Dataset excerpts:
····················
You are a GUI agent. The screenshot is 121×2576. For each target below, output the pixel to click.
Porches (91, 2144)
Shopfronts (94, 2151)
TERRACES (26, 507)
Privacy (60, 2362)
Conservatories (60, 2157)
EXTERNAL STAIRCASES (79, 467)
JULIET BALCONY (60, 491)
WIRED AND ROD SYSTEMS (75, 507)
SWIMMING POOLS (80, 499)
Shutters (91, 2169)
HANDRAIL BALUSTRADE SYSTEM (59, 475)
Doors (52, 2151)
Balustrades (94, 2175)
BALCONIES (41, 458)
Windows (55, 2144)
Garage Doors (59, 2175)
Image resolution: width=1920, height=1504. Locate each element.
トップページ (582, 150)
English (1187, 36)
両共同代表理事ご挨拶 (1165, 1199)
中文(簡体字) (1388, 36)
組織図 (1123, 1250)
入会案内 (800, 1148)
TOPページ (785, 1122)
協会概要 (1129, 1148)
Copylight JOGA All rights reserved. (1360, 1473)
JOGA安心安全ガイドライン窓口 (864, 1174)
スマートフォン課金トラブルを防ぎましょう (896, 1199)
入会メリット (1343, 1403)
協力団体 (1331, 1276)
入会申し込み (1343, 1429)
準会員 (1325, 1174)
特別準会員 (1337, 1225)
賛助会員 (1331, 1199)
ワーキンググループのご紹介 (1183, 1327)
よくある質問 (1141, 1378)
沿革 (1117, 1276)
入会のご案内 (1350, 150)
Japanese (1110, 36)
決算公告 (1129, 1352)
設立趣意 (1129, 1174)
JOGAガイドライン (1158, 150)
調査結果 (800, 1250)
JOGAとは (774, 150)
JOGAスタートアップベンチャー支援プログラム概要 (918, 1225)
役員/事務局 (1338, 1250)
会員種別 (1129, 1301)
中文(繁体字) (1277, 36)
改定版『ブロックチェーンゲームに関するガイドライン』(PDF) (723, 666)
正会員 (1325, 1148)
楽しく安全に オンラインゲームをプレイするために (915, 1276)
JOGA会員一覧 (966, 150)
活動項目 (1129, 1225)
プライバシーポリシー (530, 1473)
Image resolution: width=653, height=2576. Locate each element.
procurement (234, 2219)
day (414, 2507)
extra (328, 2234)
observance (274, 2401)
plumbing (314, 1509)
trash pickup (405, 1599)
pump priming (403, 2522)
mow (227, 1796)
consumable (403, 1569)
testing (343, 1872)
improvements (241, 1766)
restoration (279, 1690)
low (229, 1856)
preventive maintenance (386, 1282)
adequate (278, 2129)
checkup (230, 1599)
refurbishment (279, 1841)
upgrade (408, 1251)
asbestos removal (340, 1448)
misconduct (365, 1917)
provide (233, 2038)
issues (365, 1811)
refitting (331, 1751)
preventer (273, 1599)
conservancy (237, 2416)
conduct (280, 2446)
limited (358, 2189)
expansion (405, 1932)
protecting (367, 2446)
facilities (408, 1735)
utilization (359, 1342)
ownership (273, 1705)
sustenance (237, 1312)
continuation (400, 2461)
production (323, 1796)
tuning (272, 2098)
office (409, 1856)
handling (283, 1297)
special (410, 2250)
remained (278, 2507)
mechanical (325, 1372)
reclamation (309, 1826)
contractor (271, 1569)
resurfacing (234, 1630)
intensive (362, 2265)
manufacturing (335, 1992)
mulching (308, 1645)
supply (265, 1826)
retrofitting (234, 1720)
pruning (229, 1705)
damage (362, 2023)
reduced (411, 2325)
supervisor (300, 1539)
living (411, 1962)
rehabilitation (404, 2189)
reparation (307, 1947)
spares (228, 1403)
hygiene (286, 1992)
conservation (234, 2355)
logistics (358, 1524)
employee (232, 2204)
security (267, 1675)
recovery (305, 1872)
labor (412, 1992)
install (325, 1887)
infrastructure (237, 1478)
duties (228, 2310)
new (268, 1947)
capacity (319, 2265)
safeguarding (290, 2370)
····················
• ASSIGNMENT:
Reproduce the lines of the records exactly, from the first one through the line that contains "Balustrades (94, 2175)".

• SOLUTION:
You are a GUI agent. The screenshot is 121×2576. For each target below, output the pixel to click.
Porches (91, 2144)
Shopfronts (94, 2151)
TERRACES (26, 507)
Privacy (60, 2362)
Conservatories (60, 2157)
EXTERNAL STAIRCASES (79, 467)
JULIET BALCONY (60, 491)
WIRED AND ROD SYSTEMS (75, 507)
SWIMMING POOLS (80, 499)
Shutters (91, 2169)
HANDRAIL BALUSTRADE SYSTEM (59, 475)
Doors (52, 2151)
Balustrades (94, 2175)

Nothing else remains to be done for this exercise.